### SHORT TASK:
Copy the entries from the start through the line containing "The height and width of the screenshot is (368, 797).", replacing "thumbnail" with "preview" and changing nothing else. Leave out the pictures.

### ENTRIES:

------------------------------------------------------------

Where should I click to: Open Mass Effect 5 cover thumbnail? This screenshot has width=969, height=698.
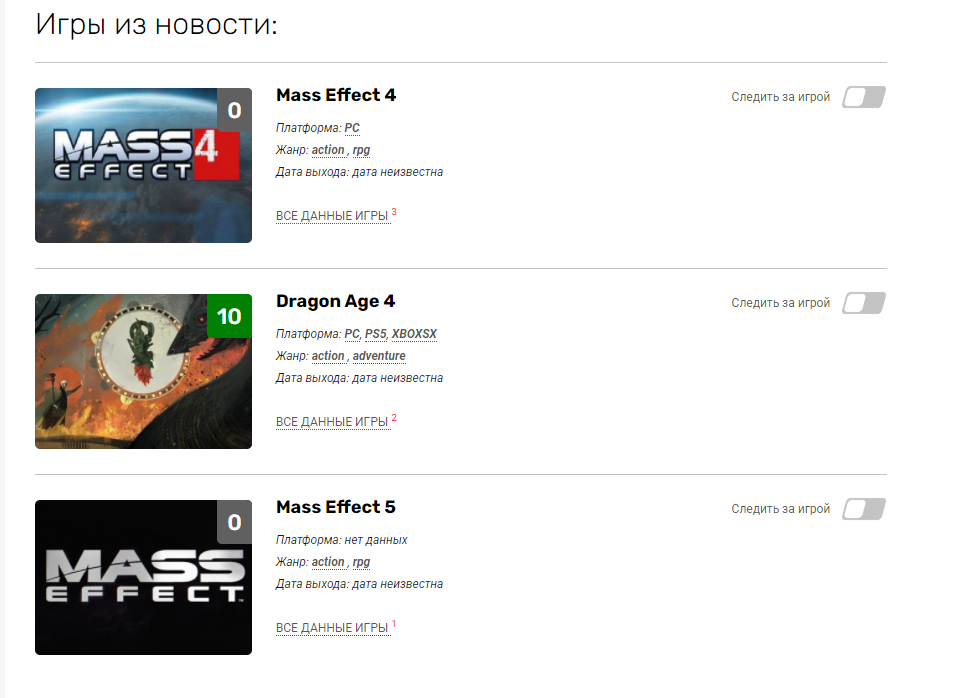coord(143,577)
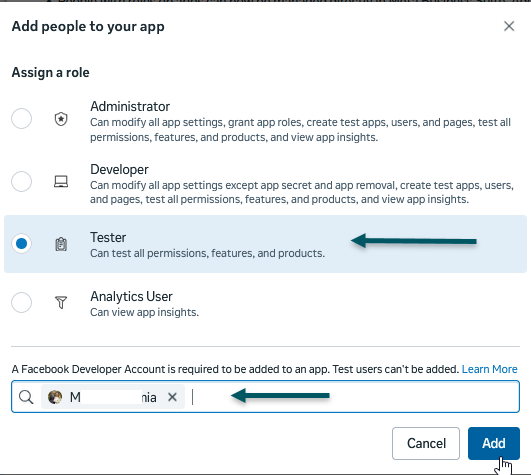Click the Developer laptop icon
This screenshot has height=475, width=531.
[x=61, y=181]
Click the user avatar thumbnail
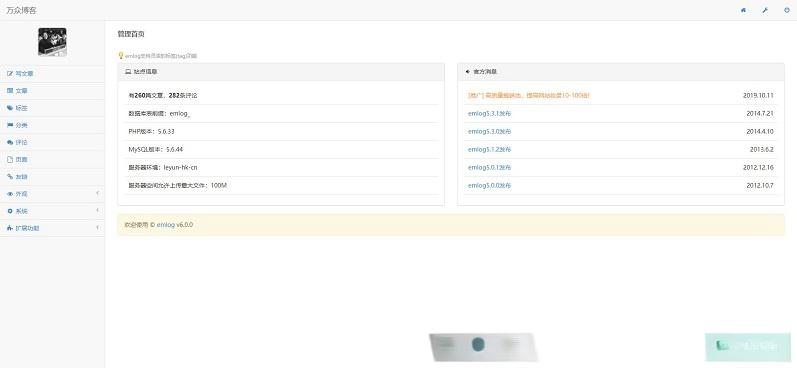The height and width of the screenshot is (368, 797). tap(52, 42)
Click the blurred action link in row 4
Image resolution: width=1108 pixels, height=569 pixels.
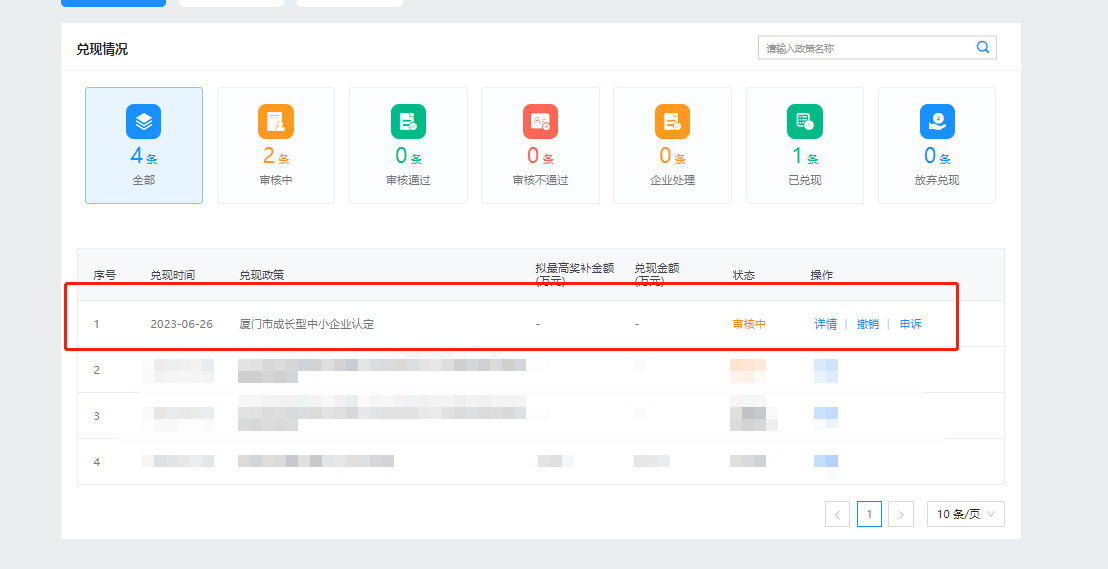point(825,462)
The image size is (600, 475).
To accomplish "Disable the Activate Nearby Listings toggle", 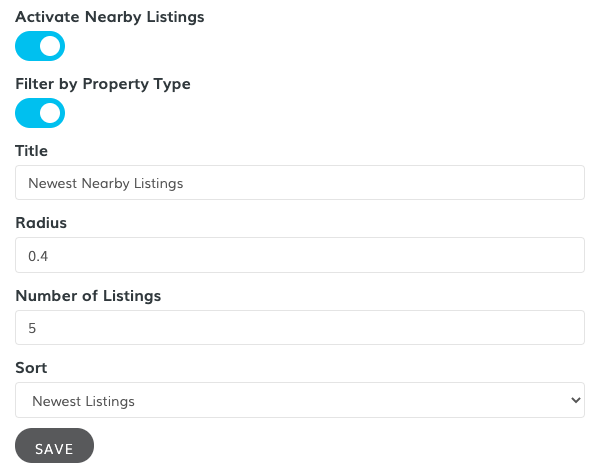I will tap(40, 46).
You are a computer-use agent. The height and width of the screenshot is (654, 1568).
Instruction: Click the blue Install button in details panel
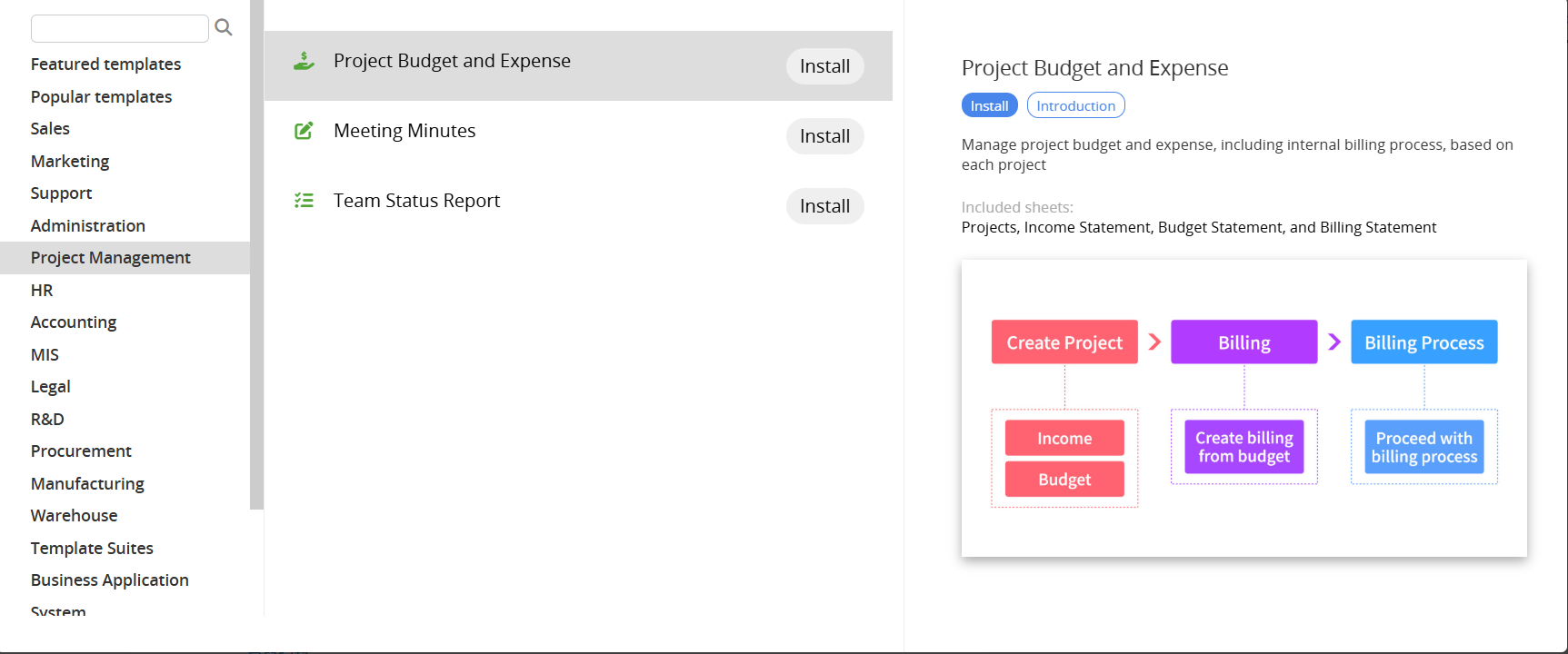click(x=989, y=105)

------------------------------------------------------------

### OUTPUT FOR THIS EXERCISE:
Where should I click to: Open Mass Effect 5 cover preview? This screenshot has width=969, height=698.
coord(143,577)
Click the Developer laptop icon
This screenshot has height=475, width=531.
[x=61, y=181]
Click the user avatar preview
The height and width of the screenshot is (368, 797). tap(52, 42)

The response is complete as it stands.